Conversely, are you able to take in the Formula 1 action as a very knowledgeable armchair fan?
I follow the Formula 1 action very closely and I love it, certainly from having been involved in it as a racer and also because I know so many people who are still involved. I’ll watch all I can of it, and for me, there are lessons to be learned from it that we can apply in V8 Supercars.
I’ll occasionally watch other motorsport categories, but certainly not to the same extent, or level of enjoyment, as Formula 1.
When we spoke on the SENNA Red Carpet, we touched upon your trip to Porto to act as one of the FIA Stewards for the World Touring Car Championship round. Can you tell us a little more about that weekend, such as what you learned and the knowledge you were able to impart?
It’s always a great opportunity to have those experiences. As well as being on the FIA Circuits Commission, I’m also on the FIA Touring Car Commission, and that gives me the opportunity to be a steward at an international round of a touring car championship. This year I was in Portugal, but in previous years I’ve been to Germany, the Czech Republic, Macau, and so on.
To be honest, when I look at how well the V8 Supercars are run, I think there’s more of an opportunity for the WTCC to learn from the V8s. That’s not to say that we can’t learn from them as well.
I’m intimately involved in the work of the stewards given I work alongside the permanent stewards and standards observers who are part of V8 Supercars. One of the standout features of V8 Supercars is to have a Driving Standards Observer, and that makes a huge difference in officiating on-track incidents. Certainly the World Touring Car Championship could do with the same.

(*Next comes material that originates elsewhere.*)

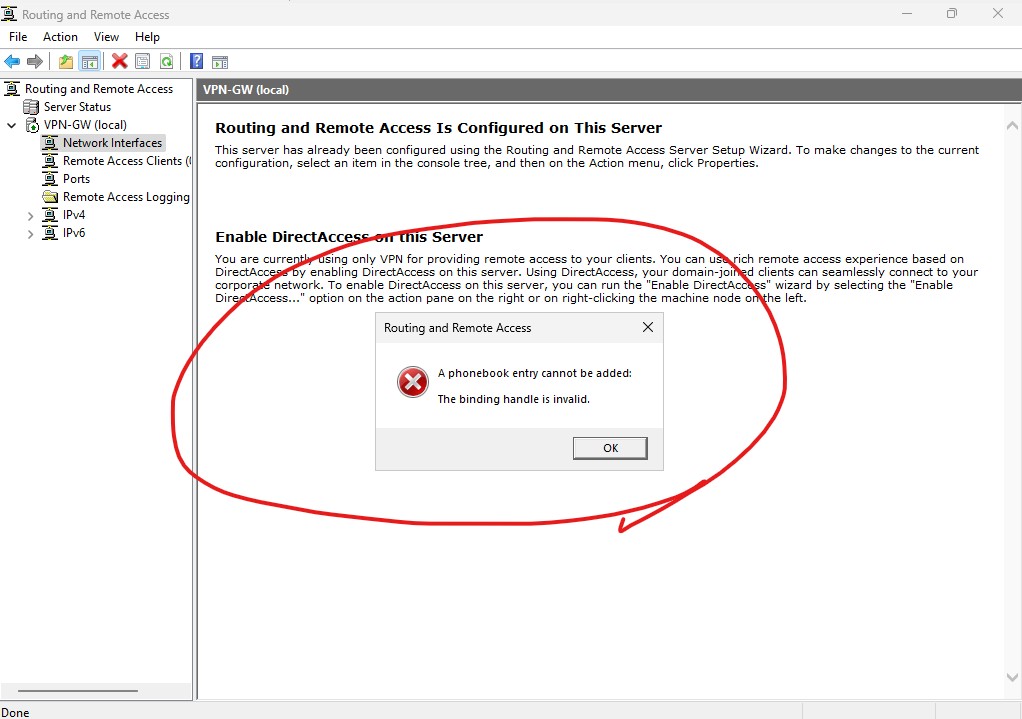Toggle Show/Hide Console Tree toolbar button
Image resolution: width=1022 pixels, height=719 pixels.
coord(90,61)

Taking that Porto weekend, for example, there was that contentious collision between Yvan Muller and Robert Huff in the second race as the pair battled for the lead. There were valid arguments from both sides of the fence as to whether a penalty should have been applied [in the end, Huff was not penalised for overtaking Muller when he was forced off the circuit].

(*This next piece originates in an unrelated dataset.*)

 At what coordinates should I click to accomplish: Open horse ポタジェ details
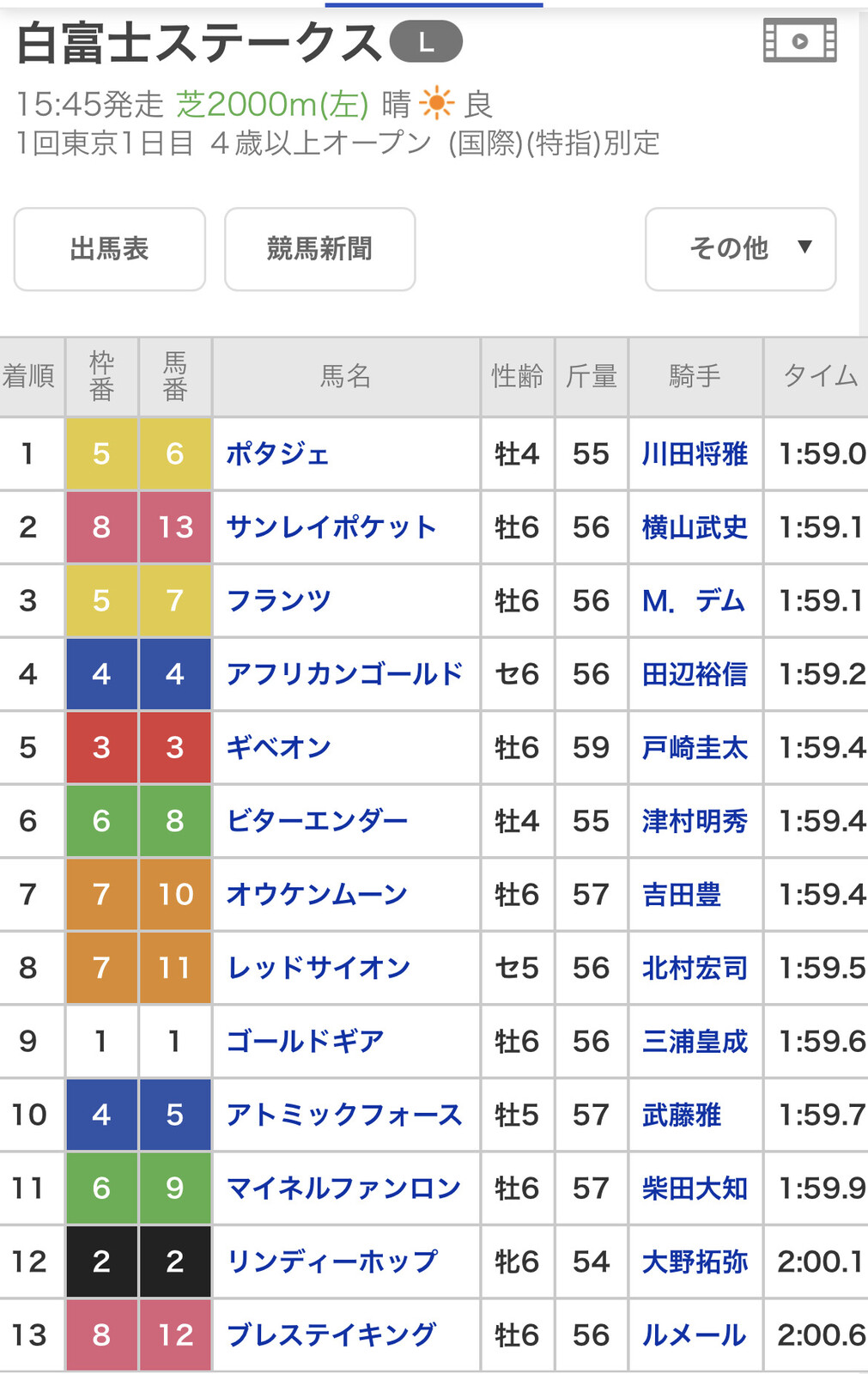[277, 454]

That’s an example of how the WTCC would benefit from a permanent driving standards observer, and that’s a feature that will come into play next year. There are lots of line-ball decisions presented to us in Race Control, and unless were absolutely confident that there’s been a breach, we cannot afford to apply a penalty. There’s always a lot of emotion involved in that – even for the spectators – and it’s important that these events don’t get out of hand.
|The World Touring Car Championship will benefit from having a permanent driving standards observer in 2012, Schenken says. He was part of the Stewards’ panel that had to make the difficult decision not to penalise Robert Huff for passing Chevrolet team-mate Alain Menu for the lead during the second race at Porto (above).|
We’ve seen that Formula 1 has brought on a former driver to be part of the FIA Stewards’ panel at each Grand Prix to help improve consistency in decision-making. If given the opportunity, would you take up the invitation if it were ever extended to you?
I’d want to think very carefully about that before I made a decision to accept or decline the invitation. Although I fundamentally believe that the driving standards have changed little since the days when I raced in Formula 1, I believe there’s a big advantage to have stewards who’ve been out of the F1 cockpit for less than ten years.
I’ve learned that, while I might have a view of a particular incident (and this may be in conflict with those who are also on the panel, although it’s invariably the same), I think it’s better to have someone who’s been in that class of racing within the last ten years.